To put that another way, Bezos used less than half the money he got from the CIA to buy the Washington Post.
Do you think that was a sweetheart deal?
I do. And like others, I believe it’s something Americans should know about.
You’d think that someone who has publicly begged for money to keep his website alive, like Farah has, would understand that businesses on the Internet run a little differently than regular businesses. The reason why Amazon didn’t show a profit for many years is that profits were reinvested in the company in order to grow it further. Has Farah never heard of reinvesting profits? Has he never done that at WND?
Despite Farah’s envious fantasy, Bezos does not make an “astronomical salary” — it’s only $81,480 (as we pointed out the last time someone didn’t understand how Bezos gets paid). Even though Bezos received an additional $1.6 million in compensation last year, he still isn’t the highest-paid employee at Amazon; that would be the guy who runs Amazon Web Services, the company’s cloud services division and the one that the CIA contracted with for cloud computing in 2013. AWS is a $10 billion business, and the CIA is just one of more than 1 million clients who use its services.

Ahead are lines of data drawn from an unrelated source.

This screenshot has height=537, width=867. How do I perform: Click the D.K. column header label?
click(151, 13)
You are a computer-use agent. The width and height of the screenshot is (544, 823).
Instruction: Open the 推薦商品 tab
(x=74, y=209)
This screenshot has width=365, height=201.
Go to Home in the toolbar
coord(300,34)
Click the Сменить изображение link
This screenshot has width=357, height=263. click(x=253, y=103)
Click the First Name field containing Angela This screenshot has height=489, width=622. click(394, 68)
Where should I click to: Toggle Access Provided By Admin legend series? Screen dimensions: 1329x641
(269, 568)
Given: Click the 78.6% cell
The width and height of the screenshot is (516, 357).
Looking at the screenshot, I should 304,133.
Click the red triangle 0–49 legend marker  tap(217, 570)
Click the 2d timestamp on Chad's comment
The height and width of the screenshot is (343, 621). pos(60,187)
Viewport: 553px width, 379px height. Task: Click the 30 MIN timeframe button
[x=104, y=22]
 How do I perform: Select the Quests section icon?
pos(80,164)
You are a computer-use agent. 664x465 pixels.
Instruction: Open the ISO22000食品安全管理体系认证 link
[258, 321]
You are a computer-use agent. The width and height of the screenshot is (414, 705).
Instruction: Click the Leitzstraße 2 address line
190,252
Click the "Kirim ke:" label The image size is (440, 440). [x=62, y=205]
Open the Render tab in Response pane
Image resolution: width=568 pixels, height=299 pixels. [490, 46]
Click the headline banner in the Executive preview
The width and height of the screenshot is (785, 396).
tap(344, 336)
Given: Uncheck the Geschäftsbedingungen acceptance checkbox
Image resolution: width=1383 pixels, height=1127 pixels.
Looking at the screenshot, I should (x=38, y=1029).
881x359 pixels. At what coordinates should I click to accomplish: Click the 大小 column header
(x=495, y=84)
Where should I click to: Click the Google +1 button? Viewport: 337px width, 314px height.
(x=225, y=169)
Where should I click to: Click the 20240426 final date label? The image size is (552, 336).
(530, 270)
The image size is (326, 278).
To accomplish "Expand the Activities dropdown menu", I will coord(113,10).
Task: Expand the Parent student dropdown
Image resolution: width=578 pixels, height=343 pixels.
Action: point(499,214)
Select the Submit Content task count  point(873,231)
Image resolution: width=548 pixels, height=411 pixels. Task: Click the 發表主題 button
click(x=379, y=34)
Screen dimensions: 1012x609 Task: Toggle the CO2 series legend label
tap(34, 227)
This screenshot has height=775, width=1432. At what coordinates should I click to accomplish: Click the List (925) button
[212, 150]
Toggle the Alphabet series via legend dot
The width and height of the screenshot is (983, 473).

Bezos’ wealth is driven by the stock price of Amazon, given the fact that he’s Amazon’s largest shareholder. Which means Bezos didn’t need that CIA contract with AWS to buy the Washington Post — he just had to cash in a little stock.
Also, the CIA-AWS deal appears to be a beneficial one in modernizing the CIA and actually helping it run a little more like a business by outsourcing services, which right-wingers like Farah claim to want government to be like. The Atlantic reported on the deal at the time:
If the technology plays out as officials envision, it will usher in a new era of cooperation and coordination, allowing agencies to share information and services much more easily and avoid the kind of intelligence gaps that preceded the Sept. 11, 2001, terrorist attacks.
For the first time, agencies within the intelligence community will be able to order a variety of on-demand computing and analytic services from the CIA and National Security Agency. What’s more, they’ll only pay for what they use.
[…]“What we were really looking at was time to mission and innovation,” the former intelligence official said. “The goal was, ‘Can we act like a large enterprise in the corporate world and buy the thing that we don’t have, can we catch up to the commercial cycle? Anybody can build a data center, but could we purchase something more?
“We decided we needed to buy innovation,” the former intelligence official said.
Nevertheless, Farah is demanding “an investigation into the collusion between John Brennan, Jeff Bezos, Amazon, the Washington Post and the CIA.”
Farah’s conspiracy theory that the CIA gave Bezos the money to buy the Post is another ridiculous, paranoid WND fantasy. One might even call it fake news.